Find each line in the records below that contains the string "with" and copy every such line in full.

Start of ROWS

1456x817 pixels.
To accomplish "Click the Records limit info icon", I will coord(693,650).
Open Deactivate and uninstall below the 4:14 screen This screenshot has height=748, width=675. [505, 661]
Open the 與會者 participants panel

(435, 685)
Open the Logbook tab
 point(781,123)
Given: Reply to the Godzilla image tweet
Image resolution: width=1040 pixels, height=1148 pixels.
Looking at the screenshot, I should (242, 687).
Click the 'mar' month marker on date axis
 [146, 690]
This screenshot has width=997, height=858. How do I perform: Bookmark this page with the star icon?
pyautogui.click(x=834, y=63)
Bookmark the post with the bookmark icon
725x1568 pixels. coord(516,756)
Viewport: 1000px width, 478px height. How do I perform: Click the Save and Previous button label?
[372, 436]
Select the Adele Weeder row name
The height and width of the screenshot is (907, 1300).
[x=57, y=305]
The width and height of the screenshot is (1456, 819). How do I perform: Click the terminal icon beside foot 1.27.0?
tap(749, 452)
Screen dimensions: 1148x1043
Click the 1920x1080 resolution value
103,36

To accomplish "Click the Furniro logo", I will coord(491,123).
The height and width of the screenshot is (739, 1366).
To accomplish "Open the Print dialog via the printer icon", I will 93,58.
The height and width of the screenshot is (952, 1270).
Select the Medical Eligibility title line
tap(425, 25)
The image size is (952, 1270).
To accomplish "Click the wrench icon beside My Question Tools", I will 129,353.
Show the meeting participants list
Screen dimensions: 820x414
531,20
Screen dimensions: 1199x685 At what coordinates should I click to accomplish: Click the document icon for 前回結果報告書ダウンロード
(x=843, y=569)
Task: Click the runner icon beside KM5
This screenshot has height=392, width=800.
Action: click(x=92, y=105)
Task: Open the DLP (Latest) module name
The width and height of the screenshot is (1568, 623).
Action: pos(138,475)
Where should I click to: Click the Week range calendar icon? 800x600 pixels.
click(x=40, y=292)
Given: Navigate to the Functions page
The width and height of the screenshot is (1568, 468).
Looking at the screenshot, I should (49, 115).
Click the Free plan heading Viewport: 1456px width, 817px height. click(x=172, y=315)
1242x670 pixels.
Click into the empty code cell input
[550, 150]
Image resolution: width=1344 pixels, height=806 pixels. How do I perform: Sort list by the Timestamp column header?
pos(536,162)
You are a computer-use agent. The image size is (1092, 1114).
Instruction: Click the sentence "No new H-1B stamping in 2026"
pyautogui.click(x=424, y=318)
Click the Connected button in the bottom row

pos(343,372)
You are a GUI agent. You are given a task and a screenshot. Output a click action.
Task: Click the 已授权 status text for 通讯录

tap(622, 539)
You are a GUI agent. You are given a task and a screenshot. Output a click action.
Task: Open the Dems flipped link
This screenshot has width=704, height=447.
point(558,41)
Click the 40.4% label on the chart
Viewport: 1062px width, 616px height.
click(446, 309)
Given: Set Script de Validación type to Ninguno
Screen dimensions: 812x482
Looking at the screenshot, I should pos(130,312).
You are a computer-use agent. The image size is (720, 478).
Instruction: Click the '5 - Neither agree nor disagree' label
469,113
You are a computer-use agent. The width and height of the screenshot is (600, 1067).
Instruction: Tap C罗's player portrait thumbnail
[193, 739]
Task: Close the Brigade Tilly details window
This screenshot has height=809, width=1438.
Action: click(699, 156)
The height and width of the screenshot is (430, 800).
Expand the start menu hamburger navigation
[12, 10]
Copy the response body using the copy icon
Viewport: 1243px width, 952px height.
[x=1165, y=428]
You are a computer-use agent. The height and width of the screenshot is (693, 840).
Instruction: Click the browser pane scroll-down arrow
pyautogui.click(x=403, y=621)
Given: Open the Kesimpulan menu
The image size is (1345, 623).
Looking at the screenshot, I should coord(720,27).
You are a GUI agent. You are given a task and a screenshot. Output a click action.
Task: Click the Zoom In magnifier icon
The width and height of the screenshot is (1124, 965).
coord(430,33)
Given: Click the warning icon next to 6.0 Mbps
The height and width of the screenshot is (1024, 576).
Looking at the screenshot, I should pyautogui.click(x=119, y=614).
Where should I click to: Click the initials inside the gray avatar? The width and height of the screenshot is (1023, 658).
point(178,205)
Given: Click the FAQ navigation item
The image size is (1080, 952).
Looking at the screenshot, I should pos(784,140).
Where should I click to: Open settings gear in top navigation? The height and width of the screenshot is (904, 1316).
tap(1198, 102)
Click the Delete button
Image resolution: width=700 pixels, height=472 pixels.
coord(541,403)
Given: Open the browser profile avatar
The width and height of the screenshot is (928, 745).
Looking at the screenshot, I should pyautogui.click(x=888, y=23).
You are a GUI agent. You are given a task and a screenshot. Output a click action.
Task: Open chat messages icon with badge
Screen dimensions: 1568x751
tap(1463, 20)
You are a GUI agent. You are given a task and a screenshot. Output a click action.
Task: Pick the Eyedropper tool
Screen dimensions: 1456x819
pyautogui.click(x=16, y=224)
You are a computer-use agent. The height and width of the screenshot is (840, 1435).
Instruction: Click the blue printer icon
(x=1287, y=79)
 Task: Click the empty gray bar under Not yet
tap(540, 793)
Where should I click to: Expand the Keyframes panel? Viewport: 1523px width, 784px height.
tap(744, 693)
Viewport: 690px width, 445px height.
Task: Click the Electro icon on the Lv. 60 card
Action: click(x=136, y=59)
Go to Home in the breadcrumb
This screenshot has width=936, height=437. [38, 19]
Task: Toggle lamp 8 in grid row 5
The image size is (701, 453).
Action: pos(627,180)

End of ROWS

■ **THE RESPONSE**:
This screenshot has width=997, height=858. How do I perform: Bookmark this page with the star icon?
Bookmark the post with the bookmark icon
Task: Open chat messages icon with badge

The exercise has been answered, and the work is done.